Stranger Things

Si sos seriéfilo, tenés amigos ídem y son adeptos a la ciencia ficción, es muy probable que en estos últimos días te hayas invadido de las palabras “Stranger Things“.

La serie original de Netflix, creada escrita y dirigida por los hermanos Duffer, se volvió casi de la noche a la mañana en un fenómeno al que le dieron mil vueltas de análisis, críticas y aclamación ¿Por qué tanto escándalo? Vayamos por partes; primero que nada, el argumento.

En 1983, en un laboratorio secreto en Hawkins (Indiana), un misterioso accidente desencadena la desaparición del joven Will Byers, así como la aparición de una enigmática niña que se refiere a ella misma simplemente como “Eleven”.  A partir de allí, la trama busca resolver el misterio del destino de Will, buscado paralelamente por su madre, por su hermano, por el jefe de policía local y por sus amigos Mike, Lucas y Dustin, ayudados por “Él”. Esa búsqueda va a ir desatando otros misterios, como el pasado de Eleven y la naturaleza de los experimentos del laboratorio y el papel del gobierno estadounidense en ellos.

Así descrita, la historia parece tomar muchas cosas de obras anteriores, lo cual es cierto, pero como dicen por ahí, la creatividad es hacer algo novedoso a partir de lo conocido.

ALERTA DE SPOILER EN EL SIGUIENTE VIDEO SOBRE STRANGER THINGS

En ese sentido se podría decir que “Stranger Things” sigue la línea de series como “The Walking Dead” o “The Strain”, sólo que en vez de zombies o vampiros, esta serie retoma historias de aventuras ochentosas, como “Los Goonies” o “E.T”., con el tono paranormal propio de Stephen King (quien, dicho sea de paso, también se hizo fan de la serie) y las siempre atractivas conspiraciones secretas gubernamentales.

Entonces, pareciera que un componente importante acá es la nostalgia que se genera en el público por esas historias que son prácticamente clásicos modernos, por esas aventuras que muchos chicos de hoy, hipertecnologizados y expuestos a otros peligros, no pueden llegar a protagonizar (personalmente no creo que sea coincidencia o una decisión arbitraria que historias como esta o Super 8 de J.J. Abrams tengan lugar en los lejanos ochenta).

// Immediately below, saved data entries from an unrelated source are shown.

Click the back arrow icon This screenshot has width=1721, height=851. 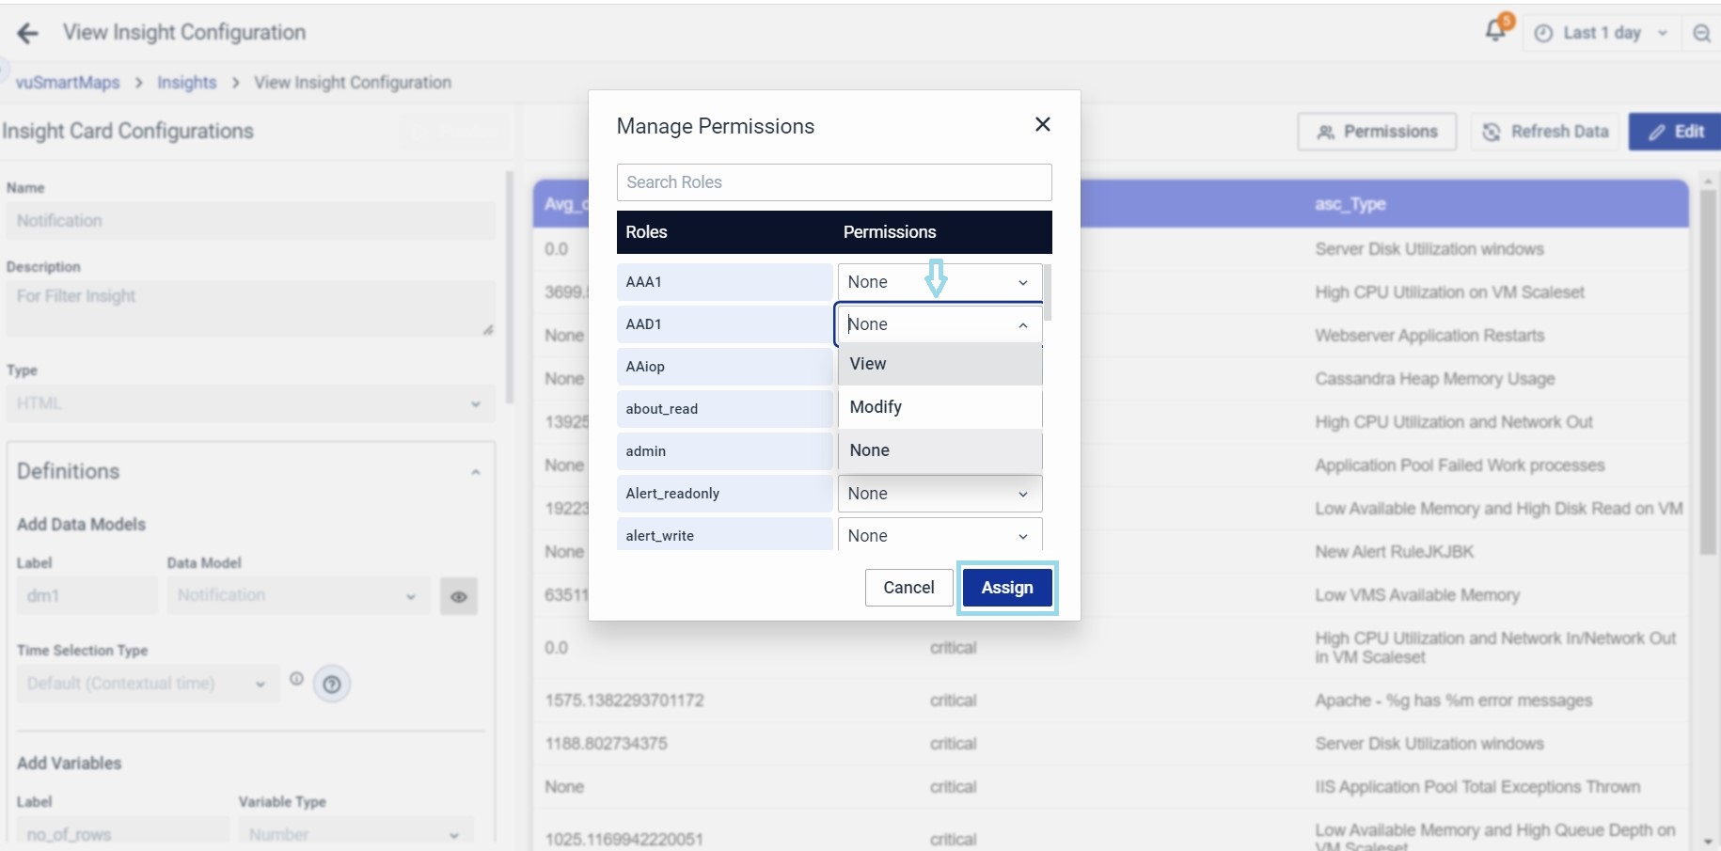tap(28, 34)
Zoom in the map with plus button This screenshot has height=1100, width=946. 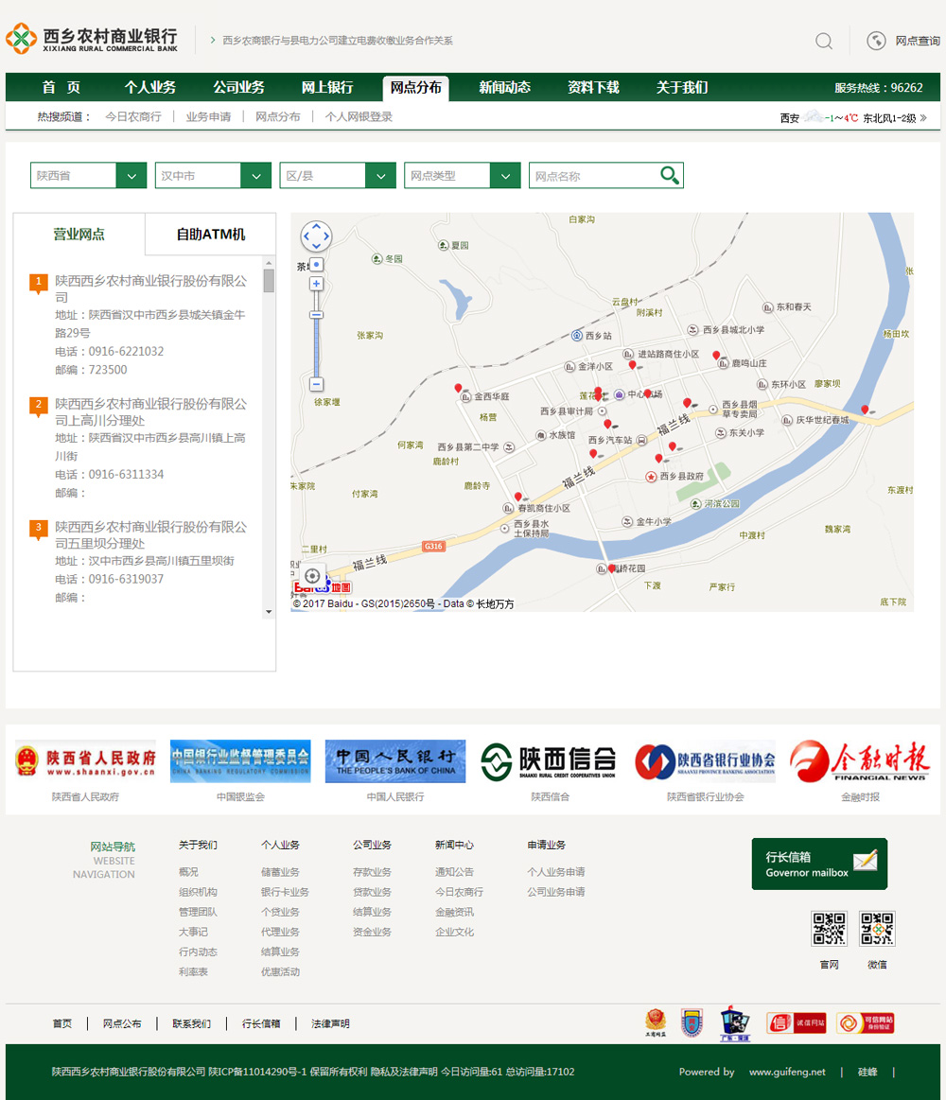(x=317, y=284)
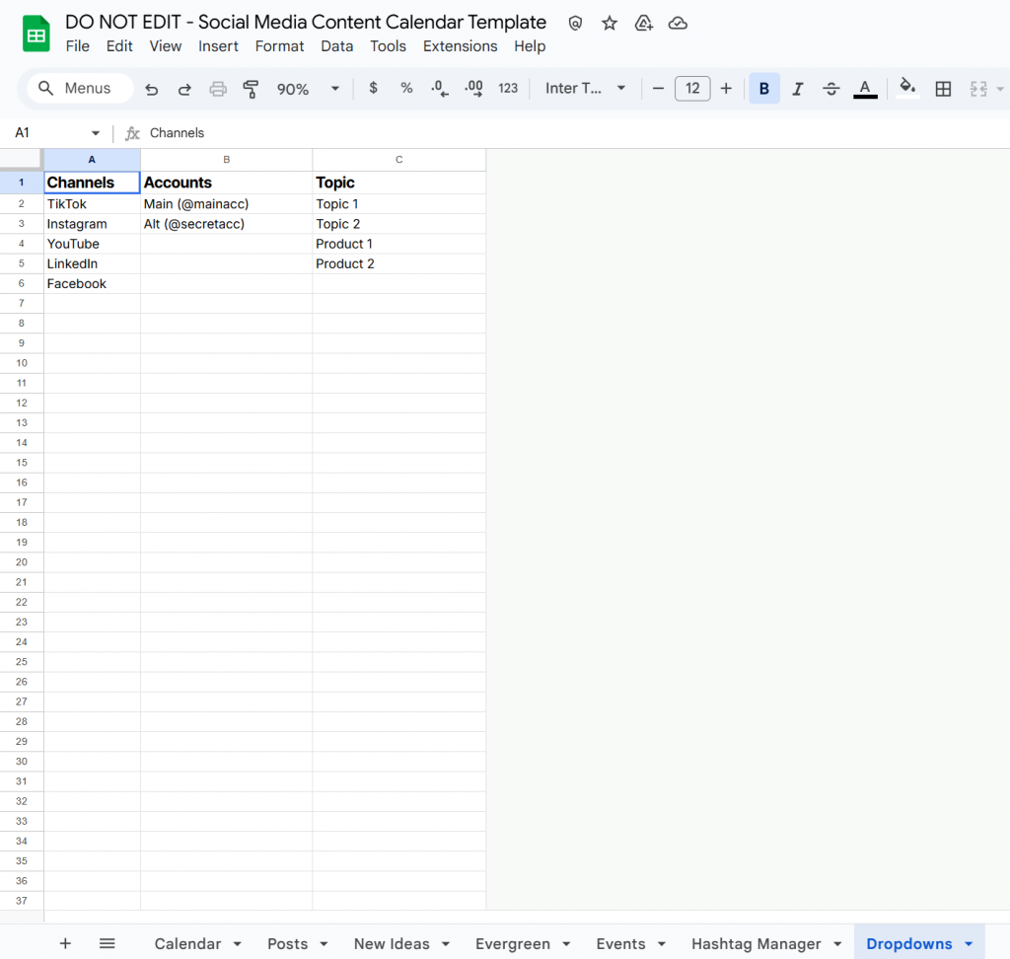Open the print dialog icon
This screenshot has height=959, width=1010.
point(216,88)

Por otra parte, hay que destacar el trabajo actoral, tanto el de Winona Ryder (quien interpreta a la madre de Will), pero más que nada el de los chicos que conforman el grupo de amigos; ellos se ponen al hombro gran parte de los diálogos y las escenas como verdaderos cracks.

El maestro del horror aprueba este post (bueno, aprueba la serie).
El maestro del horror aprueba este post (bueno, aprueba la serie).

El resultado final de la sumatoria de historia atrapante y buenas actuaciones es una producción que seguramente nos acompañe durante bastante tiempo. Un poco más de nostalgia no nos vendrá mal.